> _HOW TO COMPLETE THIS TASK_
Transcribe exactly the entries from the "The width and height of the screenshot is (358, 270)." line to the end, both included, minus pictures.

START INPUT FOR THIS TASK

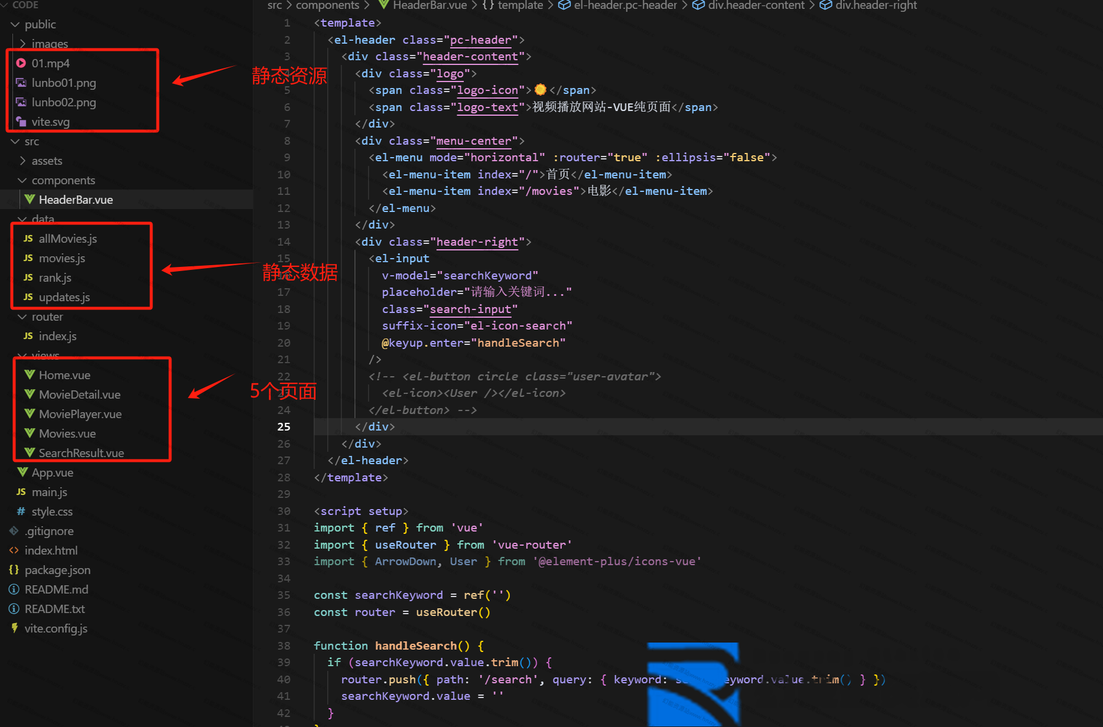Click line number 25 in the gutter

(x=284, y=426)
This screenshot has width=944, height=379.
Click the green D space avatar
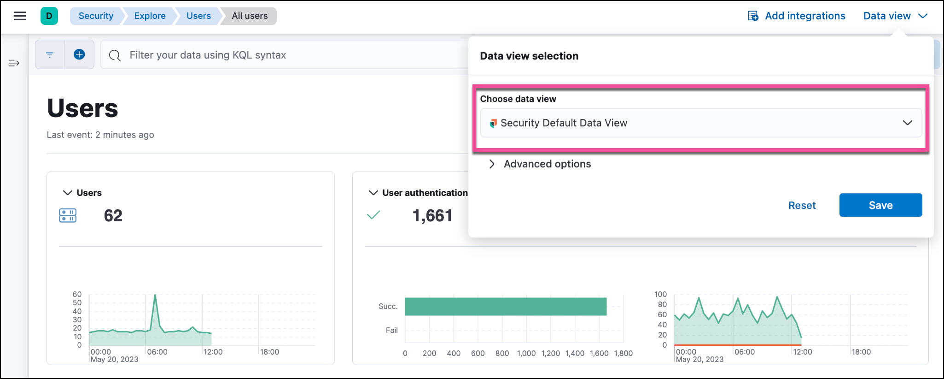click(x=49, y=16)
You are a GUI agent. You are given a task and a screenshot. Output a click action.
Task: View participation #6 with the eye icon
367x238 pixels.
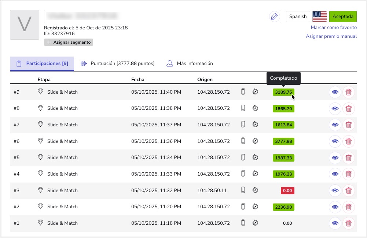(335, 141)
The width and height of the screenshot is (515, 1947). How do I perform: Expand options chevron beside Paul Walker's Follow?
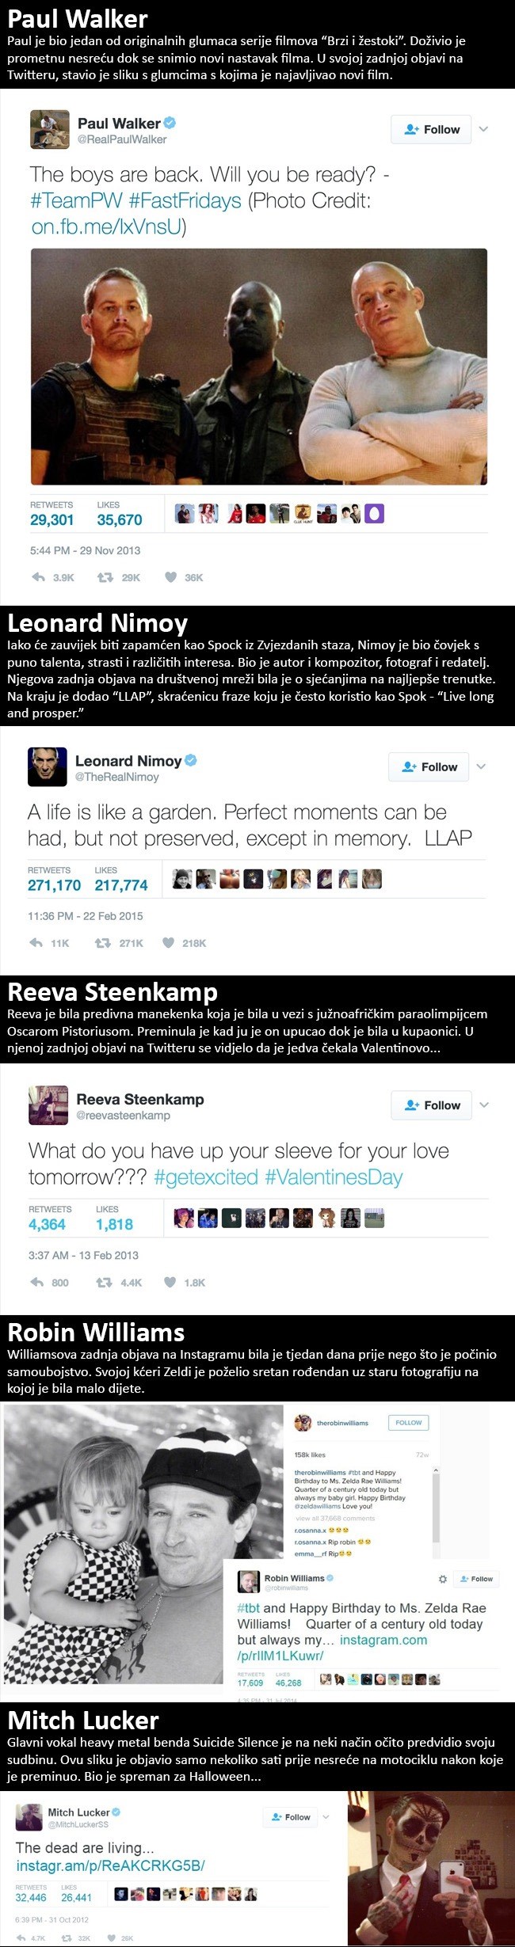click(x=483, y=129)
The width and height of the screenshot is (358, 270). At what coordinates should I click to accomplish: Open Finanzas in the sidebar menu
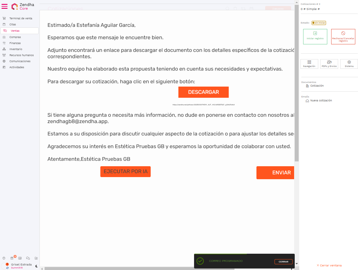[15, 43]
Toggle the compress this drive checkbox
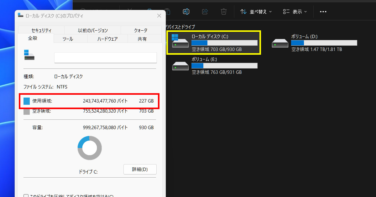The height and width of the screenshot is (197, 376). pos(26,196)
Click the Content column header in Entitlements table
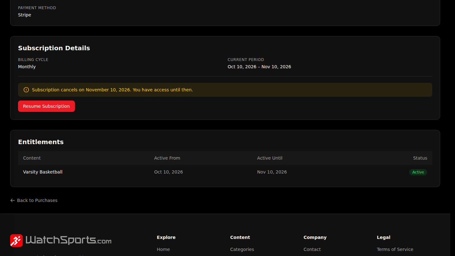 [x=32, y=158]
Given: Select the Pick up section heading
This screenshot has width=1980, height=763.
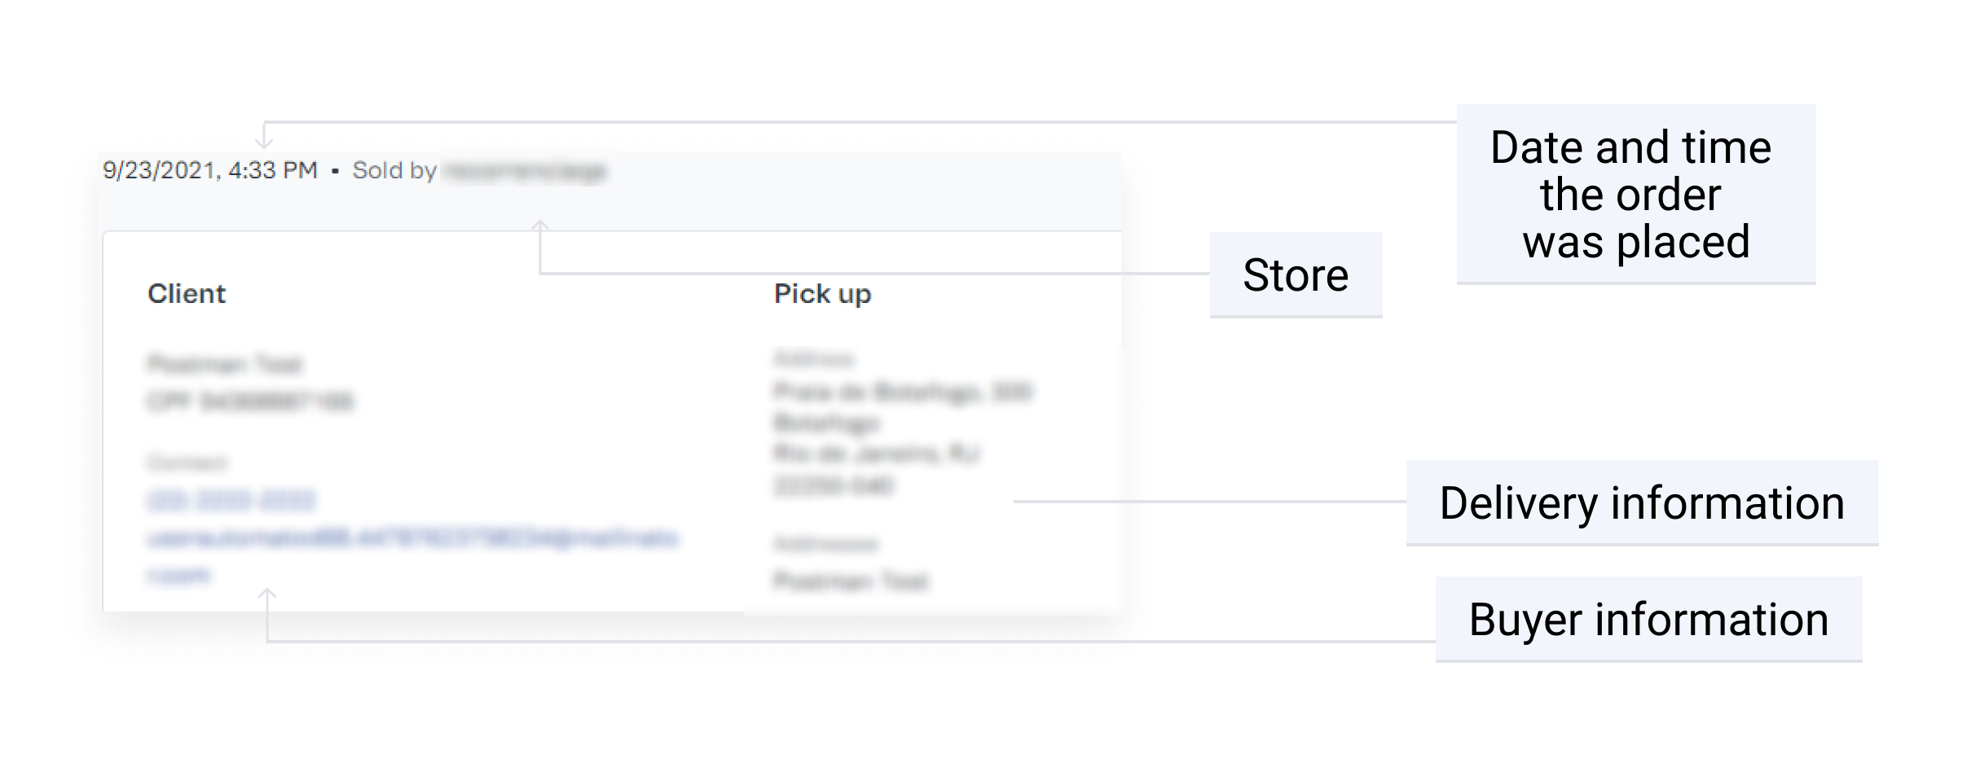Looking at the screenshot, I should click(x=822, y=294).
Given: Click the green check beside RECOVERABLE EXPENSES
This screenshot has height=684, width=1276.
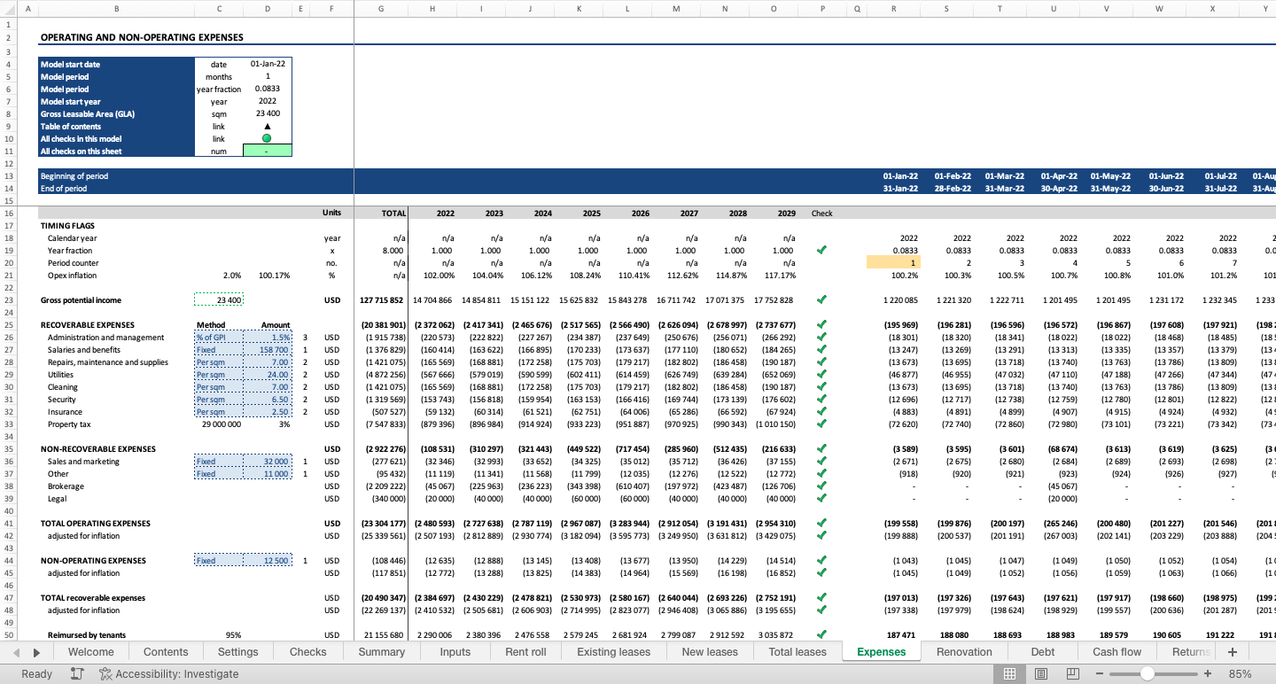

END INPUT FOR THIS TASK

> _EXERCISE SOLUTION_
The width and height of the screenshot is (358, 270). At what coordinates should I click to accomplish: Open Finanzas in the sidebar menu
[15, 43]
Toggle the compress this drive checkbox
The height and width of the screenshot is (197, 376). pos(26,196)
Click the Content column header in Entitlements table
 [x=32, y=158]
Given: Select the Pick up section heading
This screenshot has width=1980, height=763.
Looking at the screenshot, I should click(x=822, y=294).
Given: Click the green check beside RECOVERABLE EXPENSES
This screenshot has height=684, width=1276.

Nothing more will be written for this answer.